There has been concerns raised that Ghana could lose out on the third tranche of US$116 million from the International Monetary Fund (IMF) if government goes ahead to pass an amendment bill that will allow it borrow up to five percent of the Central Bank’s revenue.
However, Mr Kpodo explained to the B&FT that “It is very speculative. With the IMF we negotiate the conditionalities, sums that will be in the extended credit facility. These are all negotiable so for a colleague to go on air to say that because we want to cap the borrowing from the central bank to 5percent instead of 0percent, automatically IMF is not going to release monies. It does not sound well to me. In the first place the Act has not been passed- the Bill has been considered and is now being laid before Parliament and it is going to be debated. We don’t know what changes will further occur”.
“So it is presumptuous to suggest that automatically because we have expressed views on the bill, IMF is going to cut off the ECF. I don’t think that is right. The point is that IMF will not recommend borrowing from the central bank to fund the budget,” he added.

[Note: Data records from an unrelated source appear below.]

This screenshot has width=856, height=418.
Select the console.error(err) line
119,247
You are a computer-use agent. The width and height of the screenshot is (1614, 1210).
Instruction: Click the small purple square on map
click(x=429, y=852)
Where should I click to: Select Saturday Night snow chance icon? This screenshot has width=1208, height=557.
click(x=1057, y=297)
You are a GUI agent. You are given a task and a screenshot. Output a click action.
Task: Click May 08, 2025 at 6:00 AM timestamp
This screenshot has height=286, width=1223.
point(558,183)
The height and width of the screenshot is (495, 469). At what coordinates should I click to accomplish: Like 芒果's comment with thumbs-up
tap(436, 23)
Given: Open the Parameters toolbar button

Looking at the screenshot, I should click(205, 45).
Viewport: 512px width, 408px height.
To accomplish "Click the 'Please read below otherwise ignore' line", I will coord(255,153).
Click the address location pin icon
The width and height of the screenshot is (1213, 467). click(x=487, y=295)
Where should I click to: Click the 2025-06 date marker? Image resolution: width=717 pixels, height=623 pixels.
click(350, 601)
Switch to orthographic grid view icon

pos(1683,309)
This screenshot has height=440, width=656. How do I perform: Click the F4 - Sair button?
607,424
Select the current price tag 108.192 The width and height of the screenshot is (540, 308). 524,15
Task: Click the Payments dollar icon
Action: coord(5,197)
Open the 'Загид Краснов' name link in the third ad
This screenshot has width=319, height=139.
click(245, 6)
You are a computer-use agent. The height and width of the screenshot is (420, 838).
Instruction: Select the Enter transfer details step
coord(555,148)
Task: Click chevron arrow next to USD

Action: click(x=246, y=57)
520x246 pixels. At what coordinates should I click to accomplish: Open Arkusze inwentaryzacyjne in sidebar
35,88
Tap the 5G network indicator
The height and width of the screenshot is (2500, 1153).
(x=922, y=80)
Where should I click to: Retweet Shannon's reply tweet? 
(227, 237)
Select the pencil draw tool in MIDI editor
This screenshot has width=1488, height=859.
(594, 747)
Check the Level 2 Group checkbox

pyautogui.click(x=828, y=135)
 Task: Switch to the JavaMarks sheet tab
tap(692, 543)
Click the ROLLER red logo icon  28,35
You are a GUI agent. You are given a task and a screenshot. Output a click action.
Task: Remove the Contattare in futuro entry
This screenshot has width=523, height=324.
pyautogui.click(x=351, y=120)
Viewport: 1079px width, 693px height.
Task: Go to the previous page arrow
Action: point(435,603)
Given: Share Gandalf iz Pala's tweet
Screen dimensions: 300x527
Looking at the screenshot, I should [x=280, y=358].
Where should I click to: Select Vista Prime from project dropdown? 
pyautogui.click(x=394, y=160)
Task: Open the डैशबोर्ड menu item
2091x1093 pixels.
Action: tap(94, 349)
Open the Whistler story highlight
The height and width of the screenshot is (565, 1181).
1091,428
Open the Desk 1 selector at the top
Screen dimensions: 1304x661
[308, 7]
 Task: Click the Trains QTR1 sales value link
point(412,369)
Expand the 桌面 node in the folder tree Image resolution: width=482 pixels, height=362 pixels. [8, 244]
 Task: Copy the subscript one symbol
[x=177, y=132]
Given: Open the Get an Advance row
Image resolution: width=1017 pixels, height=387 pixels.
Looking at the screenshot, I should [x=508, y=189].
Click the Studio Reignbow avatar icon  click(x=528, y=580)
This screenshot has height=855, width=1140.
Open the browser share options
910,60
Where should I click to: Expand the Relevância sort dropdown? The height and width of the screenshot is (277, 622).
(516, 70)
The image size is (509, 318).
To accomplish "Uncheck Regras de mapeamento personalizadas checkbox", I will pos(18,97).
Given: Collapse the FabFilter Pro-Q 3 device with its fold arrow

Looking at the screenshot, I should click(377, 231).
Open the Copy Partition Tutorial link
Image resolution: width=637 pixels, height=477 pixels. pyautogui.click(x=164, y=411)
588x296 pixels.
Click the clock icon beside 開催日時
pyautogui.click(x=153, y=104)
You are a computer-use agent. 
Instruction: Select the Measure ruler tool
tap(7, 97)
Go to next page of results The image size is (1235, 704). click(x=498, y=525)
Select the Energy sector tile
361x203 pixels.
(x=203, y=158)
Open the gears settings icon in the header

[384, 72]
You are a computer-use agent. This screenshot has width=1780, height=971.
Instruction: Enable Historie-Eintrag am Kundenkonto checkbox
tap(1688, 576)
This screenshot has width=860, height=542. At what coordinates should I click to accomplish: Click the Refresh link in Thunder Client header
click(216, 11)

He further stated that: “all across Africa government borrow from central bank and in our present law, provision is made for 10 percent but the amendment seeks to bring first zero then later they increase it to two percent-further amendment submitted to us was that it should go to 2 percent but members of the committee felt we should up it to 5percent in line with what obtains in other West African countries. But it does not mean that the IMF is going to cut off the ECF. Everything is negotiated with IMF.”
The Member of Parliament for Ho Central maintained that: “Ghana has a sovereign nation to administer and that both parties will put their negotiations on the table- besides they have not even ignited any clause within the credit facility to pull out”His comments follows concerns raised by Member of Parliament’s Finance Committee, Dr. Mark Assibey Yeboah, that the Fund may not release the third tranche because government is "not sticking to the rules of the game".
He said government entered into a bad agreement with the IMF when it promised to pass the amendments to scrap borrowing from the BoG.
The current law allows up to 10% borrowing of the previous year's revenue. But government over the years has exceeded this limit prompting the IMF to move to scrap off borrowing entirely.
"How can you go and agree that there should be zero percent financing?" he said.
According to Dr Assibey "bad negotiations" is also an affront to parliament because it suggests that the Executive has Parliament in its pocket.